● Selected text
[start]
AP Photo/Ross D. Franklin, File

Indian Country Today, an online publication billed as the largest news site covering tribes and indigenous people across North America, announced Wednesday it is relocating its operation to Arizona State University.

The outlet, which started out as a weekly newspaper in 1981, said in a news release it will move this summer from Washington, D.C., to the Walter Cronkite School of Journalism and Mass Communication in Phoenix. A digital team, however, will remain in Washington.

The change in setting also will allow the site to create a national TV news program specifically for Native Americans using Native American talent.

Cronkite Dean Christopher Callahan praised the move. Callahan said the school wants to bolster coverage of Native communities as well as the number of Native journalism students. Stories about tribal issues sometimes are ignored or reported without proper understanding, he said.

"We are delighted that Indian Country Today, the iconic and influential news site, will be coming to Cronkite," he said in a statement.
[end]
● Given data
[start]
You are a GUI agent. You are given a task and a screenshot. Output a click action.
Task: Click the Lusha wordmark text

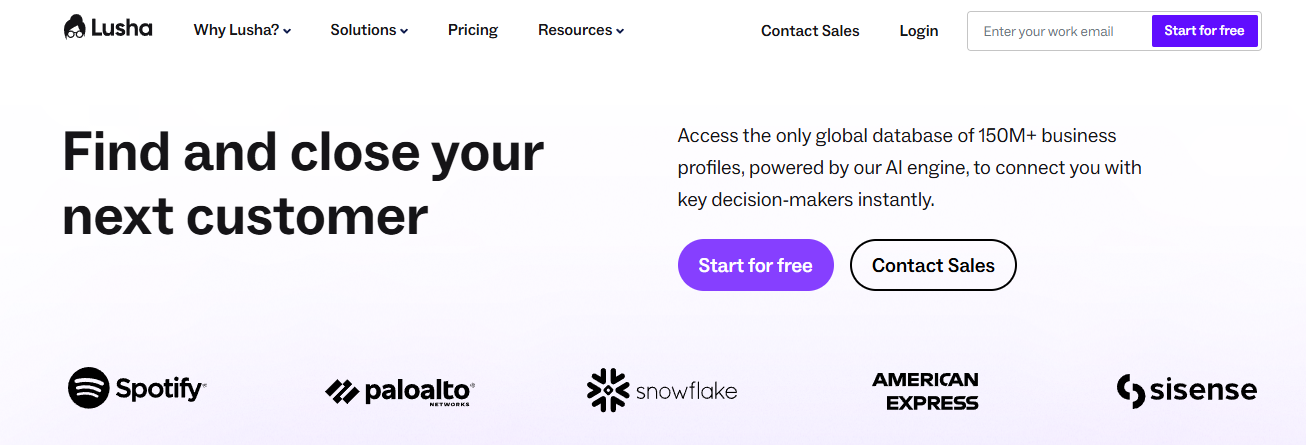(122, 28)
[end]
● What to do
**1.** According to the news excerpt about Indian Country Today, in what year did the outlet begin as a weekly newspaper?
**2.** Condense the paragraph of the Indian Country Today news excerpt that begins "Cronkite Dean Christopher Callahan praised the move" into a short bulleted list that keeps its main facts.
**3.** Continue the news excerpt about Indian Country Today from its last sentence.

● Answers
**1.** 1981

**2.**
- Cronkite Dean Christopher Callahan praised the move.
- The school aims to strengthen coverage of Native communities and increase the number of Native journalism students.
- According to Callahan, stories about tribal issues are sometimes ignored or reported without proper understanding.

**3.**
In addition, Cronkite also is searching for someone to serve a first-ever professorship on Native Americans and the news media.

Indian Country Today was on the brink of shutting down before the National Congress of American Indians took it over in February 2018. The news site was relaunched under the leadership of Mark Trahant, who called the partnership with Cronkite "game-changing."

The partnership is the latest of several initiatives at Cronkite. The school also is expanding coverage of the U.S.-Mexico border. Last month, "PBS NewsHour" announced plans for a western news bureau inside the journalism school.

The nightly news broadcast will tape a program to cater to West Coast audiences. The show will have a six-person team, including a correspondent serving as an anchor.